Set out exactly, line by line, the stretch of data below that begins at the line containing "The width and height of the screenshot is (900, 737)." and ends at the line containing "Task: Award TeaRaveler's reply with gift icon", with both ends kept.
#####
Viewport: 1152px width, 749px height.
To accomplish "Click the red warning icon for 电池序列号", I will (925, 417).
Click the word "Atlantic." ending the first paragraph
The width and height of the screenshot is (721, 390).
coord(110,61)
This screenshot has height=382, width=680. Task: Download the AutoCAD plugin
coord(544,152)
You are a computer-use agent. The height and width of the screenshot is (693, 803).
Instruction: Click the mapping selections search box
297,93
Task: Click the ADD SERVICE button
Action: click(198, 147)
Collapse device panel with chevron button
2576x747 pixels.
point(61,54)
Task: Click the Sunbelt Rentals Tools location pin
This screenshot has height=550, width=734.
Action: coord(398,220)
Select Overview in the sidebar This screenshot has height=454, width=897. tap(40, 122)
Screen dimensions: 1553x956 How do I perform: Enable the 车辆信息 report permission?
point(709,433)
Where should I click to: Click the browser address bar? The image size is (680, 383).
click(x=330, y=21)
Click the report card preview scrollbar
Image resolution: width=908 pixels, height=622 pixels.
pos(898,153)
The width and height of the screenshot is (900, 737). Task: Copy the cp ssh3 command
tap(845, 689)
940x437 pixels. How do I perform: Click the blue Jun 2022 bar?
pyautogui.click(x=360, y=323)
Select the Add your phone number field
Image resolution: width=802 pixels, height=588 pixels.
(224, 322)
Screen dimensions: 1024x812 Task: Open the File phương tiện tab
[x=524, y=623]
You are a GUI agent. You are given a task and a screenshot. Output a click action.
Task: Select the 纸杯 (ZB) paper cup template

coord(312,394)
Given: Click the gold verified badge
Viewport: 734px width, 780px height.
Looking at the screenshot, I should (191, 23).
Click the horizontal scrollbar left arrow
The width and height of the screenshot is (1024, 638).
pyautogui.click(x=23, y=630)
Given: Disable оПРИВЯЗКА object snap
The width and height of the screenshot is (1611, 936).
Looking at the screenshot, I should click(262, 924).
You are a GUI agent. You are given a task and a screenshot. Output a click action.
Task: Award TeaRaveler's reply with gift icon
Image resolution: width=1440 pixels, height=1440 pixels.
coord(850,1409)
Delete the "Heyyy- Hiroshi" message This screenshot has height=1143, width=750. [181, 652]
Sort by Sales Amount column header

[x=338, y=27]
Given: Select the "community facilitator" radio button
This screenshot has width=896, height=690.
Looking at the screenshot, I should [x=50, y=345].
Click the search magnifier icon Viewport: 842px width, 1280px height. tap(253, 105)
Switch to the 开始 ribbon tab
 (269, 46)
#####
▸ **Answer section**:
The width and height of the screenshot is (900, 737). Task: Copy the cp ssh3 command
tap(845, 689)
940x437 pixels. How do I perform: Click the blue Jun 2022 bar?
pyautogui.click(x=360, y=323)
Select the Add your phone number field
Image resolution: width=802 pixels, height=588 pixels.
(224, 322)
Screen dimensions: 1024x812 Task: Open the File phương tiện tab
[x=524, y=623]
You are a GUI agent. You are given a task and a screenshot. Output a click action.
Task: Select the 纸杯 (ZB) paper cup template

coord(312,394)
Given: Click the gold verified badge
Viewport: 734px width, 780px height.
Looking at the screenshot, I should (191, 23).
Click the horizontal scrollbar left arrow
The width and height of the screenshot is (1024, 638).
pyautogui.click(x=23, y=630)
Given: Disable оПРИВЯЗКА object snap
The width and height of the screenshot is (1611, 936).
Looking at the screenshot, I should click(262, 924).
You are a GUI agent. You are given a task and a screenshot. Output a click action.
Task: Award TeaRaveler's reply with gift icon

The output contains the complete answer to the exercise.